Russian researchers have shown off a large structural component for the Aviadvigatel PD-14 engine produced by laser-based additive manufacturing.

The outer ring case has been created from injected powdered titanium alloy using laser fusion.

St Petersburg's marine technical university and the national science university MISIS have co-operated in the research programme.

"As a result engineers bypassed the stages of casting and forging the piece," says MISIS, pointing out that the component's weight has been reduced three-fold and the manufacturing time cut to just 130h.
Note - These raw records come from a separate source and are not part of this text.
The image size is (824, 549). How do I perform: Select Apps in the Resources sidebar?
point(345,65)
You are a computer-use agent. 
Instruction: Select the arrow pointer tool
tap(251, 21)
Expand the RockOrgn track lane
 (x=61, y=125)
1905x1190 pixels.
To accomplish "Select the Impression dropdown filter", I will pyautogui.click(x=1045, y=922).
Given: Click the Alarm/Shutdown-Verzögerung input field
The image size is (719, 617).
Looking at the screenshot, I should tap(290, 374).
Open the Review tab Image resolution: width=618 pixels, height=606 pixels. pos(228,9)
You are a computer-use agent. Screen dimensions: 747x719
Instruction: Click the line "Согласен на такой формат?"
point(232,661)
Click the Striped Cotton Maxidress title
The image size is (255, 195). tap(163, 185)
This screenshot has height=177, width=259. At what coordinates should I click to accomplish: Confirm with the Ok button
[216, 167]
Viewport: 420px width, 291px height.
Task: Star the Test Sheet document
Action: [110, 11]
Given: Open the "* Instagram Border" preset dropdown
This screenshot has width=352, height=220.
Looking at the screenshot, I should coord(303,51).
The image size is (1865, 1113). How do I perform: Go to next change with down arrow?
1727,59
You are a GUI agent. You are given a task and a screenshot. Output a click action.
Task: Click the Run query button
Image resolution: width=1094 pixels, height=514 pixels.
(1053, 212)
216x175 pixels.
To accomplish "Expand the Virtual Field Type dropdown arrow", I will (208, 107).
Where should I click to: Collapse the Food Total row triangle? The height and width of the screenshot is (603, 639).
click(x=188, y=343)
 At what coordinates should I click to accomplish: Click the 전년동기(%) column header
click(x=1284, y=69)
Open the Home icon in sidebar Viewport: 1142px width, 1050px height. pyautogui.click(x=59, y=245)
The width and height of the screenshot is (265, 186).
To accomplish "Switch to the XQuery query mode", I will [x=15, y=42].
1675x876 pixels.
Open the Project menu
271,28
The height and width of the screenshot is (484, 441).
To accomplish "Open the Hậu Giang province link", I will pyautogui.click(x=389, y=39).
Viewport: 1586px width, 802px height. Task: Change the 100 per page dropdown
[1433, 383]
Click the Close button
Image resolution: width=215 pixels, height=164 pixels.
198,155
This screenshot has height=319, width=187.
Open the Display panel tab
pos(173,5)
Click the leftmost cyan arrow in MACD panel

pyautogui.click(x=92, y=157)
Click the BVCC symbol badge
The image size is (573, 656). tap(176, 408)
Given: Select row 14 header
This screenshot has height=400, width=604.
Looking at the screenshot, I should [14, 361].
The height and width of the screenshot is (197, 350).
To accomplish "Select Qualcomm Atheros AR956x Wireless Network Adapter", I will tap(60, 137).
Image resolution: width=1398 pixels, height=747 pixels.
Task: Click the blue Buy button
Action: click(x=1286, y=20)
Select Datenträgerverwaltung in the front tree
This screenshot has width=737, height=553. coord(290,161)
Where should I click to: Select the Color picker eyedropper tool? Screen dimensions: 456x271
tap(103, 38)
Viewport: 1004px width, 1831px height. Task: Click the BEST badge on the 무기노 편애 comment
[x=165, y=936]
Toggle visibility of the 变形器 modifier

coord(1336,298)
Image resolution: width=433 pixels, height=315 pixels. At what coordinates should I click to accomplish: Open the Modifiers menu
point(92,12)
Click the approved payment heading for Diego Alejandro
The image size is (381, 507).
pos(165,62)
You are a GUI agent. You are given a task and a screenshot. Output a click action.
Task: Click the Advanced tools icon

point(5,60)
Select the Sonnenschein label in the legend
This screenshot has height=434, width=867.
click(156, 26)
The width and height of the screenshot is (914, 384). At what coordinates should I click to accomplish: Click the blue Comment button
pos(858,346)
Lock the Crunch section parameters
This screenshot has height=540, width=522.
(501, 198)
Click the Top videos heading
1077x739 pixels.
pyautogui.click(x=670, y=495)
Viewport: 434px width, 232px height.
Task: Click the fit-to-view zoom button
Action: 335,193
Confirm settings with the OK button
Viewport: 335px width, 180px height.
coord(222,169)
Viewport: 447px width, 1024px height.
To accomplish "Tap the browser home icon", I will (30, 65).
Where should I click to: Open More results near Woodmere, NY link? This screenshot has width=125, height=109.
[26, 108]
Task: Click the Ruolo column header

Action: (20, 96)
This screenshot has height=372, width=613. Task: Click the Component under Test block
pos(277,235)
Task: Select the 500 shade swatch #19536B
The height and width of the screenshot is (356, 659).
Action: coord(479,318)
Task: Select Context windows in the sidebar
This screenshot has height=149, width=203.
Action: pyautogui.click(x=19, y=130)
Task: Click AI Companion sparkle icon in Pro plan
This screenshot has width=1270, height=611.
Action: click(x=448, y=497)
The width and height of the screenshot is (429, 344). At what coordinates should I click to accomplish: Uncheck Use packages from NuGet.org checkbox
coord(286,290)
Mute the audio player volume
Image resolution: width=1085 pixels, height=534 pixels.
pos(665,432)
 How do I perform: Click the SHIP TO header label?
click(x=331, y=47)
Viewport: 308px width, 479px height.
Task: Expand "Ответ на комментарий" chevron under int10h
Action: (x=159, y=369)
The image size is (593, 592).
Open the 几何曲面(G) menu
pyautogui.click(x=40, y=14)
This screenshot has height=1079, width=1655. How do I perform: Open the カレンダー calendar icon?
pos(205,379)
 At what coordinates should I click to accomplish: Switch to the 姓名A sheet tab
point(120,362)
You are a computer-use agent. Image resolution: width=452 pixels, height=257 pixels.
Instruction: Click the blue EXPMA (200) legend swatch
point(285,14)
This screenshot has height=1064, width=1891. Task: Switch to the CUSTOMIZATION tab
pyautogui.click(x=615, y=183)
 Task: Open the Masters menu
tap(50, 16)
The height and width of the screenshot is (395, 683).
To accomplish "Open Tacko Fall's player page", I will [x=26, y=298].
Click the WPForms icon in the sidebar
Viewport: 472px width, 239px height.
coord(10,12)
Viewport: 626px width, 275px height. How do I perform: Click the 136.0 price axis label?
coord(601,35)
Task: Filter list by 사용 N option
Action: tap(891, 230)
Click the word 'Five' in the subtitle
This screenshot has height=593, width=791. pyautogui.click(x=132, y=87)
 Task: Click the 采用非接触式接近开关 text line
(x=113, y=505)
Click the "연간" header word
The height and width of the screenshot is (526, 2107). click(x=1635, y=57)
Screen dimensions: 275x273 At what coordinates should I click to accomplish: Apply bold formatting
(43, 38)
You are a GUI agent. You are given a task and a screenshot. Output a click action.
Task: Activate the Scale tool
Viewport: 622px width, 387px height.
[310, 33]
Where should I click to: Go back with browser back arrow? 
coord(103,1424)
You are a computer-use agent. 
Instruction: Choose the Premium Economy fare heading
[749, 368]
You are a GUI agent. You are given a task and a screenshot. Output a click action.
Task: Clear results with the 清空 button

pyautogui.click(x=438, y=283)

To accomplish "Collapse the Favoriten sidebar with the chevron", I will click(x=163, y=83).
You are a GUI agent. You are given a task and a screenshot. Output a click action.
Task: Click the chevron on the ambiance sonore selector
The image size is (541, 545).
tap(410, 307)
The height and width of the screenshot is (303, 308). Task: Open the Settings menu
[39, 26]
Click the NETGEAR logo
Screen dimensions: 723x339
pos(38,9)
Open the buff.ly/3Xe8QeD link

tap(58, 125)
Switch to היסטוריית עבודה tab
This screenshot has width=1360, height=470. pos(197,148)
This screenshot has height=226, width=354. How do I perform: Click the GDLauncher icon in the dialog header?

The mechanical properties of the component are "not inferior" to those obtained by normal manufacturing methods, it stresses, but the production process is accelerated "by an order of magnitude".

MISIS Eco Tech division director Andrei Travyanov says that the process can produce the combustion chamber housing for a small turbine engine in 3h, compared with two weeks for regular manufacturing.

In the case of the PD-14 component the same procedure can "drastically" reduce the volume of subsequent machining, further lowering production costs.

The researchers state that the experience will be applied not just to the PD-14 – the engine for the Irkut MC-21 – but the proposed high-thrust PD-35.

St Petersburg marine technical university's laser and welding institute research director, Evgeny Zemlyakov, says the PD-14 demonstration has involved development of mathematical models, diffraction studies, tomography and mechanical tests.

He adds that several technological processes – such as thermal deformation prediction and use of a substrate to avoid cracking – were employed to ensure the necessary accuracy during manufacture.